(INFORMATION PROVIDED):
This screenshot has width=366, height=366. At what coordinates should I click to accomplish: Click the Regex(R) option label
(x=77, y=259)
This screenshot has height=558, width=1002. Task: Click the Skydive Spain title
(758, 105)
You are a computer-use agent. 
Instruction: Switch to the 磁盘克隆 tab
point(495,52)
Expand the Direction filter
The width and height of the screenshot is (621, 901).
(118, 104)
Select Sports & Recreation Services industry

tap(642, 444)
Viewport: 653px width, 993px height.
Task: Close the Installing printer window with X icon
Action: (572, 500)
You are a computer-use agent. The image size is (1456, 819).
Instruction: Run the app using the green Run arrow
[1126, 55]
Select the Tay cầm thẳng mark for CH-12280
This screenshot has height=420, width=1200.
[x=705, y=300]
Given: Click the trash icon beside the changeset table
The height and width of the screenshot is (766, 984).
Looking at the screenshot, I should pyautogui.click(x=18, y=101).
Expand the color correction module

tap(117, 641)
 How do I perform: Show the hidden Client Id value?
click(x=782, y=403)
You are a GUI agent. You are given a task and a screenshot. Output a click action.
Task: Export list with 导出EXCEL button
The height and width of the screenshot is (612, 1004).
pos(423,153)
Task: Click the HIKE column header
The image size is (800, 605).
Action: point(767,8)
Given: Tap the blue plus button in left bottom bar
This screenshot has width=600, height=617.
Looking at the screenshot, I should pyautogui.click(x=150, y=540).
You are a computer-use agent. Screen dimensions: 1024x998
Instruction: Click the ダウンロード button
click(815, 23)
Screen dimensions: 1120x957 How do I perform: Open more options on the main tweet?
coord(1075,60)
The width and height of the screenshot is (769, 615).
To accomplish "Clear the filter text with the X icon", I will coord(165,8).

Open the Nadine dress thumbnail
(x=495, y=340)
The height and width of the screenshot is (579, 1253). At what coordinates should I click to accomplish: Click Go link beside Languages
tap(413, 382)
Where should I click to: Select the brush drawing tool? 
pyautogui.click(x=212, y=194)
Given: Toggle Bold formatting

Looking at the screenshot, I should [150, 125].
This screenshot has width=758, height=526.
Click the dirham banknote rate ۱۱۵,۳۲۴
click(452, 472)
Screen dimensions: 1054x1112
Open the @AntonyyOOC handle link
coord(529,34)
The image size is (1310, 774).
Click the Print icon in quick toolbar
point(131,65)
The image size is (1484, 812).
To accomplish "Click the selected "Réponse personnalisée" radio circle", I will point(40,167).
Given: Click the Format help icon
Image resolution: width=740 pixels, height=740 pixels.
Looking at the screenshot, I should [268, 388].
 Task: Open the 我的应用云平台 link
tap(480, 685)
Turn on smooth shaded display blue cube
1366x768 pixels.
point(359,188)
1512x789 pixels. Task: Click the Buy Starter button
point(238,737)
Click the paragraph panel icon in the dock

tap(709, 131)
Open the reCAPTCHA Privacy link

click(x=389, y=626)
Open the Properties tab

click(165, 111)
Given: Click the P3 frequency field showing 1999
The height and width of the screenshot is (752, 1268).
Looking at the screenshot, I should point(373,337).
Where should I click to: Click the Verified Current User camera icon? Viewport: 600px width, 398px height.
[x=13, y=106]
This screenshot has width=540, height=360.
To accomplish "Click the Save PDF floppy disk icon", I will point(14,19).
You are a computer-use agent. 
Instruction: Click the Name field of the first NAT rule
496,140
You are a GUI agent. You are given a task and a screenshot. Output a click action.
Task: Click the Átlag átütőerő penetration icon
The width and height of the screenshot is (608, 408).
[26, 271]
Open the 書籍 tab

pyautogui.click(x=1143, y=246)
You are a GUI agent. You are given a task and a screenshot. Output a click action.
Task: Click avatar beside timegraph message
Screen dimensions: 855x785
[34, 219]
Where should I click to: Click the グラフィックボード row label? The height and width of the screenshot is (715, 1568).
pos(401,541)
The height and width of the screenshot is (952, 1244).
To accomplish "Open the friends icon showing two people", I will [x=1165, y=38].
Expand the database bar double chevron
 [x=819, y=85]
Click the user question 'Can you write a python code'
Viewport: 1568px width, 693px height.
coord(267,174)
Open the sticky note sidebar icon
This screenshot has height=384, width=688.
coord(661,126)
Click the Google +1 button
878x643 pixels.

(PROBLEM TO SOLVE): Repeat all of the records above line for line, with no changes.

(REPLY TO THE TASK):
This screenshot has width=366, height=366. At what coordinates should I click to accomplish: Click the Regex(R) option label
(x=77, y=259)
This screenshot has height=558, width=1002. Task: Click the Skydive Spain title
(758, 105)
You are a computer-use agent. 
Instruction: Switch to the 磁盘克隆 tab
point(495,52)
Expand the Direction filter
The width and height of the screenshot is (621, 901).
(118, 104)
Select Sports & Recreation Services industry

tap(642, 444)
Viewport: 653px width, 993px height.
Task: Close the Installing printer window with X icon
Action: (572, 500)
You are a computer-use agent. The image size is (1456, 819).
Instruction: Run the app using the green Run arrow
[1126, 55]
Select the Tay cầm thẳng mark for CH-12280
This screenshot has height=420, width=1200.
[x=705, y=300]
Given: Click the trash icon beside the changeset table
The height and width of the screenshot is (766, 984).
Looking at the screenshot, I should pyautogui.click(x=18, y=101).
Expand the color correction module

tap(117, 641)
 How do I perform: Show the hidden Client Id value?
click(x=782, y=403)
You are a GUI agent. You are given a task and a screenshot. Output a click action.
Task: Export list with 导出EXCEL button
The height and width of the screenshot is (612, 1004).
pos(423,153)
Task: Click the HIKE column header
The image size is (800, 605).
Action: point(767,8)
Given: Tap the blue plus button in left bottom bar
This screenshot has width=600, height=617.
Looking at the screenshot, I should pyautogui.click(x=150, y=540).
You are a computer-use agent. Screen dimensions: 1024x998
Instruction: Click the ダウンロード button
click(815, 23)
Screen dimensions: 1120x957 How do I perform: Open more options on the main tweet?
coord(1075,60)
The width and height of the screenshot is (769, 615).
To accomplish "Clear the filter text with the X icon", I will coord(165,8).

Open the Nadine dress thumbnail
(x=495, y=340)
The height and width of the screenshot is (579, 1253). At what coordinates should I click to accomplish: Click Go link beside Languages
tap(413, 382)
Where should I click to: Select the brush drawing tool? 
pyautogui.click(x=212, y=194)
Given: Toggle Bold formatting

Looking at the screenshot, I should [150, 125].
This screenshot has width=758, height=526.
Click the dirham banknote rate ۱۱۵,۳۲۴
click(452, 472)
Screen dimensions: 1054x1112
Open the @AntonyyOOC handle link
coord(529,34)
The image size is (1310, 774).
Click the Print icon in quick toolbar
point(131,65)
The image size is (1484, 812).
To accomplish "Click the selected "Réponse personnalisée" radio circle", I will point(40,167).
Given: Click the Format help icon
Image resolution: width=740 pixels, height=740 pixels.
Looking at the screenshot, I should [268, 388].
 Task: Open the 我的应用云平台 link
tap(480, 685)
Turn on smooth shaded display blue cube
1366x768 pixels.
point(359,188)
1512x789 pixels. Task: Click the Buy Starter button
point(238,737)
Click the paragraph panel icon in the dock

tap(709, 131)
Open the reCAPTCHA Privacy link

click(x=389, y=626)
Open the Properties tab

click(165, 111)
Given: Click the P3 frequency field showing 1999
The height and width of the screenshot is (752, 1268).
Looking at the screenshot, I should point(373,337).
Where should I click to: Click the Verified Current User camera icon? Viewport: 600px width, 398px height.
[x=13, y=106]
This screenshot has width=540, height=360.
To accomplish "Click the Save PDF floppy disk icon", I will point(14,19).
You are a computer-use agent. 
Instruction: Click the Name field of the first NAT rule
496,140
You are a GUI agent. You are given a task and a screenshot. Output a click action.
Task: Click the Átlag átütőerő penetration icon
The width and height of the screenshot is (608, 408).
[26, 271]
Open the 書籍 tab

pyautogui.click(x=1143, y=246)
You are a GUI agent. You are given a task and a screenshot. Output a click action.
Task: Click avatar beside timegraph message
Screen dimensions: 855x785
[34, 219]
Where should I click to: Click the グラフィックボード row label? The height and width of the screenshot is (715, 1568).
pos(401,541)
The height and width of the screenshot is (952, 1244).
To accomplish "Open the friends icon showing two people", I will [x=1165, y=38].
Expand the database bar double chevron
 [x=819, y=85]
Click the user question 'Can you write a python code'
Viewport: 1568px width, 693px height.
coord(267,174)
Open the sticky note sidebar icon
This screenshot has height=384, width=688.
coord(661,126)
Click the Google +1 button
878x643 pixels.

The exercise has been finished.